The 2013 Newberry Multidisciplinary Graduate Student Conference: A multifaceted experience

This year I had the honour and pleasure to contribute to the organisation of the 2013 Newberry Multidisciplinary Graduate Conference. Before telling more about this experience I wish to thank the Newberry Centre for Renaissance Studies Consortium for having selected me as one the conference organisers, and address special thanks to Dr. Carla Zecher and Dr. Karen Christiansen for their hospitality at The Newberry. I also wish to express my gratitude to the University of Warwick and the Centre for the Study of the Renaissance for supporting my candidacy and funding my trips to Chicago. And lastly, warmest thanks go to my supervisors, Dr. Louise Bourdua and Dr. Margaret E. Shewring, who first recommended me as a candidate.

Taking part to the organisation process of the Newberry Multidisciplinary Postgraduate Student Conference is a shared experience, which I enjoyed above all with five peers –-Michelle L. Beer (University of Illinois at Urbana-Champaign), Megan Gregory (Illinois State University), Geoffrey A. Johns (Michigan State University), William Storm (Marquette University), and Christopher van den Berge (University of Illinois at Chicago) – working under the guidance of Dr. Karen Christianson (see http://www.newberry.org/01242013-2013-multidisciplinary-graduate-student-conference).

Initially we worked in groups of two to review a number of abstracts submitted and select the presenters to invite. Then, all together, we organised the papers selected into coherent panels, and each of us chose two panels to chair. At this stage I learned how different criteria, some of which I had never thought about, should be taken in consideration for a selection process. I also figured out how to chair a conference session following the guidelines provided by The Newberry, which included useful suggestions on how to prepare a panel, introduce the speakers, help them to present their paper at best, and engage the audience at question time.

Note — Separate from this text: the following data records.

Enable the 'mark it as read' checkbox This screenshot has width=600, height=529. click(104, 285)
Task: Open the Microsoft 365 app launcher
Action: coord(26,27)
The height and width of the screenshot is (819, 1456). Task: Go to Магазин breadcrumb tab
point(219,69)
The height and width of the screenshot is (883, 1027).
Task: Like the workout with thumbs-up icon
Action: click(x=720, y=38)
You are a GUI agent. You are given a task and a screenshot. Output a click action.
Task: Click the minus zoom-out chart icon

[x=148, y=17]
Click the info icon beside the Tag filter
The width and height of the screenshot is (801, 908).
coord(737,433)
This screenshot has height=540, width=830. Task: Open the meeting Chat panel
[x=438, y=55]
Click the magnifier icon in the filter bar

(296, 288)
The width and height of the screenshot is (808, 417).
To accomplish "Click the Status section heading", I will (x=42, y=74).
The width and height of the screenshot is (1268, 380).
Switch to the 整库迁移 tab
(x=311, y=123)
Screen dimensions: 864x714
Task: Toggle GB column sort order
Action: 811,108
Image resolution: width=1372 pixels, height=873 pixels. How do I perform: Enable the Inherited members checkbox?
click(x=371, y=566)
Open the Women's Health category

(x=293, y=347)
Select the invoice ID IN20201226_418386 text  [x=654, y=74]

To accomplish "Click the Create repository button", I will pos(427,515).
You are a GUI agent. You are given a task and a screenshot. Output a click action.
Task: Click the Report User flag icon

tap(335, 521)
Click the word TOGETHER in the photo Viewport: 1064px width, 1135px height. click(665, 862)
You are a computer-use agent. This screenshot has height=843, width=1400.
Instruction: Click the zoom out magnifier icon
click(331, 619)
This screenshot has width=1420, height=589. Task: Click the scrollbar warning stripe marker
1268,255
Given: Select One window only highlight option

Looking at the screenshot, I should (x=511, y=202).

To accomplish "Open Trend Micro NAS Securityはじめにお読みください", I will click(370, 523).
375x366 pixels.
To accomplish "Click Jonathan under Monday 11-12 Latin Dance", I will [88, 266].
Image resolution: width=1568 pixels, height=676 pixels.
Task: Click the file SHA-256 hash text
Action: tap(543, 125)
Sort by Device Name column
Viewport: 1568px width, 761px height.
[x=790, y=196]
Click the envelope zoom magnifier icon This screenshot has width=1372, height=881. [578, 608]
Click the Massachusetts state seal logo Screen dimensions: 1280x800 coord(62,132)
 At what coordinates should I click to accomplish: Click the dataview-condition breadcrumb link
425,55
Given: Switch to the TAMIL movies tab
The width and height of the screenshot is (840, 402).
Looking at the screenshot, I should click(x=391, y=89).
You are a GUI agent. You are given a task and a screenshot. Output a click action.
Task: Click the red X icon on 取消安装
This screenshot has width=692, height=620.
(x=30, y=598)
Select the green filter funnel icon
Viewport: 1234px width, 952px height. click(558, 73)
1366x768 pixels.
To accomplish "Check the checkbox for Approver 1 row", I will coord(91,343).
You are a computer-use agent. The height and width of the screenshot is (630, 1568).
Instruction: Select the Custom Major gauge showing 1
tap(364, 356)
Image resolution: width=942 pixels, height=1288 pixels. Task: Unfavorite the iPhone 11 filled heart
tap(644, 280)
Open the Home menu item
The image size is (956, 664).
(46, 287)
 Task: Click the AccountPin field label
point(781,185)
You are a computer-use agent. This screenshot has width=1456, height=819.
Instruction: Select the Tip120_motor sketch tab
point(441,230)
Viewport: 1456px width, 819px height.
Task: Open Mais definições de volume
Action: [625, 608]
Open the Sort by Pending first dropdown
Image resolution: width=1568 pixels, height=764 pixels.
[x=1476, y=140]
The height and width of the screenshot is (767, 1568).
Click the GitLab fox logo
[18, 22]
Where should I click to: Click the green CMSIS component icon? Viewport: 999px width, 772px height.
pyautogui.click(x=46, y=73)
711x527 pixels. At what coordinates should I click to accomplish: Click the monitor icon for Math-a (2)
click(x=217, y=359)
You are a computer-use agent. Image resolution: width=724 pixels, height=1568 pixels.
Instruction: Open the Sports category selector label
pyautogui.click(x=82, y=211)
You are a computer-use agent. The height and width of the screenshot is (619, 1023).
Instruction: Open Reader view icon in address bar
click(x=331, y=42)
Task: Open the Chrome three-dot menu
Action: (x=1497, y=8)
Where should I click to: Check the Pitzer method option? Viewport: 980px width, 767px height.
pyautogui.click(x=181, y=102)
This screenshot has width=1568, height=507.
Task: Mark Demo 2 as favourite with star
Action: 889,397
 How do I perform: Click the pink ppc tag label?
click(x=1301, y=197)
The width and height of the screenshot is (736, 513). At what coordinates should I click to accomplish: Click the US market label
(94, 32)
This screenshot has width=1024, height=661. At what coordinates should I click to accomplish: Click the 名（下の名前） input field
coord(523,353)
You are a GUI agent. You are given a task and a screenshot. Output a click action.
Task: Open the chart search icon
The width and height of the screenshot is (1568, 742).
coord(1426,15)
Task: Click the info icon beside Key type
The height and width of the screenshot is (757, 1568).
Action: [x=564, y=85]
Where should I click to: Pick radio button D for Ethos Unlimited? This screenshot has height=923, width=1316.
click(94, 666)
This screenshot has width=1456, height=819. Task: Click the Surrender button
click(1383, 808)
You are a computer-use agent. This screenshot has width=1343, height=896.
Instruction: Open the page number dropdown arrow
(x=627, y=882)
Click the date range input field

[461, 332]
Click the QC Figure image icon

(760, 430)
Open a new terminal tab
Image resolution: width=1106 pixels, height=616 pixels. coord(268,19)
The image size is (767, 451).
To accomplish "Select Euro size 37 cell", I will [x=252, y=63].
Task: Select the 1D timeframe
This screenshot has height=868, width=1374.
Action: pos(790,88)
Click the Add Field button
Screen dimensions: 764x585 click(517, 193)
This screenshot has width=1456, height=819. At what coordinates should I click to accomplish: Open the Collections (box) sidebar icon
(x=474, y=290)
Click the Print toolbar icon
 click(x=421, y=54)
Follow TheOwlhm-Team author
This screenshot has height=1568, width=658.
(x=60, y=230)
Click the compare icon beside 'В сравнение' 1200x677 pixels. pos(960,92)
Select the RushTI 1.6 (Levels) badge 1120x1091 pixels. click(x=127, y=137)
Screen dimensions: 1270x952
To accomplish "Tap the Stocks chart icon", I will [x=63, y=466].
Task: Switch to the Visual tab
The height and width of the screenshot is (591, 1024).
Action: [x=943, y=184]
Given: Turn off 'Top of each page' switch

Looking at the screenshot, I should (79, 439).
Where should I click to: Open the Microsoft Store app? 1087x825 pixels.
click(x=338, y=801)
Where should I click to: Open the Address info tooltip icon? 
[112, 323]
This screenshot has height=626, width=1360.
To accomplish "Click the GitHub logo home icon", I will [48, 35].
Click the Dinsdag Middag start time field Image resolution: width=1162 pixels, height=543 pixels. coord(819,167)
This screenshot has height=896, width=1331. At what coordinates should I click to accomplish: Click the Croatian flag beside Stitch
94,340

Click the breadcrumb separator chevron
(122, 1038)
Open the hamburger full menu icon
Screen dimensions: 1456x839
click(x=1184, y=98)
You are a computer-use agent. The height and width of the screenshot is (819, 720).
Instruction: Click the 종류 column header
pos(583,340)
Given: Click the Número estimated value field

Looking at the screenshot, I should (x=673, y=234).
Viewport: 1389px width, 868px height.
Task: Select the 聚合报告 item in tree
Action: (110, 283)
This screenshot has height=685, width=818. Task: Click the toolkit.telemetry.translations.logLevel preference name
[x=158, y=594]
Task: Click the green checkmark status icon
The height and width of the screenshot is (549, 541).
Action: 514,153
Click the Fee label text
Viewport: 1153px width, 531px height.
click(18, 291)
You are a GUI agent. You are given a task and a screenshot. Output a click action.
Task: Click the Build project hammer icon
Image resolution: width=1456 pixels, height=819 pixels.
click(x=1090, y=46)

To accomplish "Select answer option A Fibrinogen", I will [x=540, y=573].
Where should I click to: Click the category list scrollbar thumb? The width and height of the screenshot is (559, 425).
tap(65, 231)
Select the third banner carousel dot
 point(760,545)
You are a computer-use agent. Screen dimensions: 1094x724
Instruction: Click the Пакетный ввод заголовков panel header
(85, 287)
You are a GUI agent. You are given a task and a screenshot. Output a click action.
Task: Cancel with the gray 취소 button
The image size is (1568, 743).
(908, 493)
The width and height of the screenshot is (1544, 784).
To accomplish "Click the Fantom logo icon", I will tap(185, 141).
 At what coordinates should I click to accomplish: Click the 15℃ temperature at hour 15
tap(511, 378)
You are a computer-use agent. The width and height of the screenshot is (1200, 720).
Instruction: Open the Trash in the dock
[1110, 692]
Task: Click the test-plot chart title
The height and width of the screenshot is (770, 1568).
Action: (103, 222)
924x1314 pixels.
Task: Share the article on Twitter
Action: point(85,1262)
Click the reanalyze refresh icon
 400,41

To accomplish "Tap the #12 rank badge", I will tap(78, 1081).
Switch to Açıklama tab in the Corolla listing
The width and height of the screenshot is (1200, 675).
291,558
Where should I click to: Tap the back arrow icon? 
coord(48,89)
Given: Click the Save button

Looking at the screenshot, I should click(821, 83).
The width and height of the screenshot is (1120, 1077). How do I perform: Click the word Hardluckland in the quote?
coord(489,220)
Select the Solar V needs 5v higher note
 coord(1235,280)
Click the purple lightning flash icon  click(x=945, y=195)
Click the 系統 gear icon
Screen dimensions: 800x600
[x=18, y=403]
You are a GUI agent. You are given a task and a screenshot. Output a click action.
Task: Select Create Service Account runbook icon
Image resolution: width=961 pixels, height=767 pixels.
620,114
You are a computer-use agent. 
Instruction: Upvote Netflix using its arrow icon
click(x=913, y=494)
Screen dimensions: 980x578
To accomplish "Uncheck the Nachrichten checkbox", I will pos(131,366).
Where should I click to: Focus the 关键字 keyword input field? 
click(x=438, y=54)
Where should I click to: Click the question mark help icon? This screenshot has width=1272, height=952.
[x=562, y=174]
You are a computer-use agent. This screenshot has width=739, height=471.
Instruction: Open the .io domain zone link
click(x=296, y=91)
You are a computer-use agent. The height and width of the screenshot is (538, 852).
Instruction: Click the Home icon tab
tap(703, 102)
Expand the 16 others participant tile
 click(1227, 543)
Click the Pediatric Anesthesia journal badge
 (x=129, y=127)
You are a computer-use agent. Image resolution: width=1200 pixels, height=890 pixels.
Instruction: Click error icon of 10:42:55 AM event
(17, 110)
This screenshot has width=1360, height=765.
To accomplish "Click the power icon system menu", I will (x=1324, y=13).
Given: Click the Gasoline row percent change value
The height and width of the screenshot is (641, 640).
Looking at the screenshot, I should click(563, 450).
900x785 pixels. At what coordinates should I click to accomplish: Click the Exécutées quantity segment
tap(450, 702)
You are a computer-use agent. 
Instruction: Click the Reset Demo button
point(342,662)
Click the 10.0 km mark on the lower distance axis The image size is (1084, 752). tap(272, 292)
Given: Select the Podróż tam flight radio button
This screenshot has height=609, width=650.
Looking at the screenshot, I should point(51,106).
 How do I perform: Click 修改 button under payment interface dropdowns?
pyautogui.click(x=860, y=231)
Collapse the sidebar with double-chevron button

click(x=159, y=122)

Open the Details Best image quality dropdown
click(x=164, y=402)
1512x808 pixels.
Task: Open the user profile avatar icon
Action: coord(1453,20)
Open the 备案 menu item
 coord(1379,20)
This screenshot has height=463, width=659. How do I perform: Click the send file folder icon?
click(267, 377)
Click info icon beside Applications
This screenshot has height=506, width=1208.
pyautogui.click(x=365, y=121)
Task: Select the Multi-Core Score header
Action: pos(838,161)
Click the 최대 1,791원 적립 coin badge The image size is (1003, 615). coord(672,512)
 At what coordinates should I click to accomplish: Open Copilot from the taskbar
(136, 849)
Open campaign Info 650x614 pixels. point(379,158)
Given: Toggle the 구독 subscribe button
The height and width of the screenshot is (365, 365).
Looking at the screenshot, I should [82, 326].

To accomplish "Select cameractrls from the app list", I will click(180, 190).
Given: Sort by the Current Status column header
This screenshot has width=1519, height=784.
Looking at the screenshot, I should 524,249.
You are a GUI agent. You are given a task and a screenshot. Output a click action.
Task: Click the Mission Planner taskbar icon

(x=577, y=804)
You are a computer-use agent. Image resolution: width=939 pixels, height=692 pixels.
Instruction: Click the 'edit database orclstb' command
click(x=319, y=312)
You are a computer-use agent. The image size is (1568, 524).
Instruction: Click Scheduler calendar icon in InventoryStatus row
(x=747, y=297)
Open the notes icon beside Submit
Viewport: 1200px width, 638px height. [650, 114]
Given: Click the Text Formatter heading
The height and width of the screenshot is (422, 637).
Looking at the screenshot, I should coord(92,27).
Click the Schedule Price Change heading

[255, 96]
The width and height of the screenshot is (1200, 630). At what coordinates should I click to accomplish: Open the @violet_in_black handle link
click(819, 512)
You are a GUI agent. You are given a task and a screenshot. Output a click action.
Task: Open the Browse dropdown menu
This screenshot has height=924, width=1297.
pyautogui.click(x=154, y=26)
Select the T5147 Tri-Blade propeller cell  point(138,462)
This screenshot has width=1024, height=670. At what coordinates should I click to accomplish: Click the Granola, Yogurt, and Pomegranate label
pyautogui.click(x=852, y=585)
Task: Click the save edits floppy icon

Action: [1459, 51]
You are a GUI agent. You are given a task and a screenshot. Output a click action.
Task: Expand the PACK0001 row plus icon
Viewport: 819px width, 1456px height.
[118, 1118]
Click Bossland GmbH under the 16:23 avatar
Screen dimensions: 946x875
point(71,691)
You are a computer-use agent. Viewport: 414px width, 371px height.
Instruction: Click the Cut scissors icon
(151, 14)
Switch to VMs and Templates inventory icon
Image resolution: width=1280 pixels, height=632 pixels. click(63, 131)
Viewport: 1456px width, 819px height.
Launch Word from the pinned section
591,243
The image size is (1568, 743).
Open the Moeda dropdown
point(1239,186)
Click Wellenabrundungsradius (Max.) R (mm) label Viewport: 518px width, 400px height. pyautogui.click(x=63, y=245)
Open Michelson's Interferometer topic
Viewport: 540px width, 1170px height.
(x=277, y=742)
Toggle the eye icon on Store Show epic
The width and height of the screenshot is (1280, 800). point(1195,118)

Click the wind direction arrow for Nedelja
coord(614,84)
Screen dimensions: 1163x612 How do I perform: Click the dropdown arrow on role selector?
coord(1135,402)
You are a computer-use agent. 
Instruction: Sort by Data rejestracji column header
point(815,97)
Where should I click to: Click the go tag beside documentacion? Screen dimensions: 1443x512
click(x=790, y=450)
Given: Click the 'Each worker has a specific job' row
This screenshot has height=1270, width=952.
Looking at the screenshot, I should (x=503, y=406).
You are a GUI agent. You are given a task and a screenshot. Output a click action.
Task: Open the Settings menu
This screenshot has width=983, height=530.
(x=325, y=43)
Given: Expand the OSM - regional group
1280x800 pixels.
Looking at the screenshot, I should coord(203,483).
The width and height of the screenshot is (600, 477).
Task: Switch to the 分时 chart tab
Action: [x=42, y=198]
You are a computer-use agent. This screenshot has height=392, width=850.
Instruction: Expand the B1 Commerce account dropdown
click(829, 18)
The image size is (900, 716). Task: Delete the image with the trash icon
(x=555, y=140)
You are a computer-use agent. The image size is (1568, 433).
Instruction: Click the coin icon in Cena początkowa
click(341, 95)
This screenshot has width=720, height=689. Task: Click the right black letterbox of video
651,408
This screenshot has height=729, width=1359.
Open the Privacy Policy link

The conference featured speeches of outstanding academic quality spanning different disciplines, and live discussions with a collaborative audience. Besides, this event was an occasion to meet postgraduate students with different backgrounds and interests. Also worthwhile was the possibility to visit the Newberry Library, and see how this prestigious institution ensures the preservation and fruition of its collection of manuscripts and prints.

At the end of the conference all the organisers attended the editorial meeting set up to select the best papers for inclusion in the conference proceedings publication, and each of us chose two essays to review. I look forward to going into this process in the forthcoming months, during which I will have the chance to work as contributing editor with two authors and, not least, the editor.

Overall, being involved in the organisation and editorial process of the 2013 Newberry Multidisciplinary Graduate Student Conference has been an invaluable, many-sided experience, which I was fortunate to earn and wish to other Warwick students in the future.